Exercise may also influence memory through other mechanisms such as changes to levels of neurotransmitters or through a  process called synaptic tagging or capturing.
Meditation has been shown to activate neural networks involved in memory retrieval and has been shown to enhance motor memory.
In the new study, researchers compared three groups of young adults: one group that exercised for 10 minutes on a treadmill, a second group exercised and did a 10-minute seated audio mindfulness meditation, and a third group did neither exercise for meditation.

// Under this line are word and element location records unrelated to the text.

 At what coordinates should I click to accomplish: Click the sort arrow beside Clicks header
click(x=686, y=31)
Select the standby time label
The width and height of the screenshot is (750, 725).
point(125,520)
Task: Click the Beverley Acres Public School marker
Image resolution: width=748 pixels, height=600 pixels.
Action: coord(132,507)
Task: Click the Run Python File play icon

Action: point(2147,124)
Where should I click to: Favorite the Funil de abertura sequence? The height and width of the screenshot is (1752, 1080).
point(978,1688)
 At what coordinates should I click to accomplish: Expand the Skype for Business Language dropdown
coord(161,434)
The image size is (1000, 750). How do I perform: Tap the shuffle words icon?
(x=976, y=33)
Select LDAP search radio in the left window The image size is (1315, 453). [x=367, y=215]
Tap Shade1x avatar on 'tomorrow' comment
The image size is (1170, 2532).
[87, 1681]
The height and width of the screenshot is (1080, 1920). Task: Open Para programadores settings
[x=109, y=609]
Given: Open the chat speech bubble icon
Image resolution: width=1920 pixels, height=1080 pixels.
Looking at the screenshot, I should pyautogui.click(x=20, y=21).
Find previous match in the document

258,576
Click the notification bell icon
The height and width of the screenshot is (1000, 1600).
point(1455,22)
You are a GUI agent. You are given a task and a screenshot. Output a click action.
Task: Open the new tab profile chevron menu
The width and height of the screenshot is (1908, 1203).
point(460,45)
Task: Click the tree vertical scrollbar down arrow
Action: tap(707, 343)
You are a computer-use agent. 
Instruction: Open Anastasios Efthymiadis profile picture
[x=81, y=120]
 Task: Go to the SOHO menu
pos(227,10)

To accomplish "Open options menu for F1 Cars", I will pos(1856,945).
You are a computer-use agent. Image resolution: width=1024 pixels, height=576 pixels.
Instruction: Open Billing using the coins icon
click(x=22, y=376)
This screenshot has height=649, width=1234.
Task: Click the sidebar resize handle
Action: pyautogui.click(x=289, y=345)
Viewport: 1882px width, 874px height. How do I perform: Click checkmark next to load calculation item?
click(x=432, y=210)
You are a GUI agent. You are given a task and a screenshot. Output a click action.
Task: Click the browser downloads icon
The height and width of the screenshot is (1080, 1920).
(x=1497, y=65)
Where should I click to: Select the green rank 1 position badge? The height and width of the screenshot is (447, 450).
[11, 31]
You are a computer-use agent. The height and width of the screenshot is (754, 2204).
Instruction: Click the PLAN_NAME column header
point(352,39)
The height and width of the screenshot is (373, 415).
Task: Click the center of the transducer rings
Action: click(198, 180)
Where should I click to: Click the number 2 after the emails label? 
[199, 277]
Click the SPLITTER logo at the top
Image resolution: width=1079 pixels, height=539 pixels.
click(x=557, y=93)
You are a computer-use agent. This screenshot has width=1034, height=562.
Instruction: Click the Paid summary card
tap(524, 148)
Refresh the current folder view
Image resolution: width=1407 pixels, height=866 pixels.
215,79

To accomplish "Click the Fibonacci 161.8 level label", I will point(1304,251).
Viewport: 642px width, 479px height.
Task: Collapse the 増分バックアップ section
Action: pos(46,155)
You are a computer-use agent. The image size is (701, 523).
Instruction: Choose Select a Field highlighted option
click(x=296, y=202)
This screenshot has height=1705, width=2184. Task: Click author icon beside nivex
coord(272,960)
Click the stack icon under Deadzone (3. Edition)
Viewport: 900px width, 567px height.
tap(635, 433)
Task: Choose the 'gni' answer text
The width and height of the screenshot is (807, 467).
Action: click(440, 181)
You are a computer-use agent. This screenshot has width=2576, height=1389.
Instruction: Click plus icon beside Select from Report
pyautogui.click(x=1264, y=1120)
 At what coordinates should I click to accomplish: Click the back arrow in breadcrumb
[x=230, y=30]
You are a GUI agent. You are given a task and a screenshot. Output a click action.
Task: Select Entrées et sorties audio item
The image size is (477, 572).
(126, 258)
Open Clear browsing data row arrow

The guided meditation used deep breathing exercises and a body scan to cultivate relaxation.
Researchers then tested the learning and long-term memory of these three groups using a standardized assessment called the Rey Auditory Verbal Learning Test, which involves recalling new words both immediately and after 10 minutes.  
The study found that physical exercise enhanced learning and that combining exercise with mindfulness meditation improved long-term memory. More research is needed to see the impact of regular exercise and meditation on memory and learning.
The study is a powerful example that suggests how as little of 10 minutes of exercise and meditation can be a helpful investment and natural way to improve learning and memory.

(Marlynn Wei, M.D., J.D., is a board-certified Harvard and Yale-trained psychiatrist and therapist in New York City).